2024-03-14 Thread Bharath Rupireddy
On Wed, Mar 13, 2024 at 9:38 AM Amit Kapila  wrote:
>
> BTW, is XID the based parameter 'max_slot_xid_age' not have similarity
> with 'max_slot_wal_keep_size'? I think it will impact the rows we
> removed based on xid horizons. Don't we need to consider it while
> vacuum computing the xid horizons in ComputeXidHorizons() similar to
> what we do for WAL w.r.t 'max_slot_wal_keep_size'?

I'm having a hard time understanding why we'd need something up there
in ComputeXidHorizons().
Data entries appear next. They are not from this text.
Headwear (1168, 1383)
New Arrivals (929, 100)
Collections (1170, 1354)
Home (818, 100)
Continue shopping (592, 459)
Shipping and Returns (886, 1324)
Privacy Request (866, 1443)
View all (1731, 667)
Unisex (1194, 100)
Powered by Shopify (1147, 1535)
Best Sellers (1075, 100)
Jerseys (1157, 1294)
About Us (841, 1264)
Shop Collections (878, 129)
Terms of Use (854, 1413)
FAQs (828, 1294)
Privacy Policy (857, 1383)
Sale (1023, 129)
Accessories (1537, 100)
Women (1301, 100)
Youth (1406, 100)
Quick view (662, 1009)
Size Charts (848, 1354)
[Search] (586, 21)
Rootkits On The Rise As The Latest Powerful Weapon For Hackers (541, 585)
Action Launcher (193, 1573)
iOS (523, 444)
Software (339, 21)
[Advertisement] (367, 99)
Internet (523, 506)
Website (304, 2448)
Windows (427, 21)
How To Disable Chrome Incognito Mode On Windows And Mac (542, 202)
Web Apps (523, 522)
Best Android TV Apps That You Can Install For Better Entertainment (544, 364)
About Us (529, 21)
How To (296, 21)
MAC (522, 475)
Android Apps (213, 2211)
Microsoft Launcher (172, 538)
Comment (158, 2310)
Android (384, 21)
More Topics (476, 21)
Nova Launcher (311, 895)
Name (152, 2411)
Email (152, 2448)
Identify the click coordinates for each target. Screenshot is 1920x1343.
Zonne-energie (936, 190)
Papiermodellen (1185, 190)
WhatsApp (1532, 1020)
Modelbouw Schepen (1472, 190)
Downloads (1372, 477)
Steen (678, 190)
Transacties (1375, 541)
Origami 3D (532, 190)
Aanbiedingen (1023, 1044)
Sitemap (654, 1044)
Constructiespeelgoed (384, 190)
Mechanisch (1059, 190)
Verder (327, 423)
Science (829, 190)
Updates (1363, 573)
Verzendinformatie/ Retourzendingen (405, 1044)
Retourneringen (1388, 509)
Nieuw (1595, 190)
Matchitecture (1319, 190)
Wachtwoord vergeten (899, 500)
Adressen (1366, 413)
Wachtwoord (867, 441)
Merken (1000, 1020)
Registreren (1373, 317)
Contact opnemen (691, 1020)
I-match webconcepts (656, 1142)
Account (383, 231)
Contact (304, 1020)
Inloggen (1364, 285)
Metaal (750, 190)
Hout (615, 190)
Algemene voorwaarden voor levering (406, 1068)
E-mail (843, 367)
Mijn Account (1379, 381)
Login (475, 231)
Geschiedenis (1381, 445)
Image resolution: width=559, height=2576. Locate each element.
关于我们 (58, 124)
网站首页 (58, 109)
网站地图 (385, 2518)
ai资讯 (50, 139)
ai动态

Can you elaborate it a bit please?

What's proposed with max_slot_xid_age is that during checkpoint we
look at slot's xmin and catalog_xmin, and the current system txn id.
Then, if the XID age of (xmin, catalog_xmin) and current_xid crosses
max_slot_xid_age, we invalidate the slot.  Let me illustrate how all
this works:

1. Setup a primary and standby with hot_standby_feedback set to on on
standby. For instance, check my scripts at [1].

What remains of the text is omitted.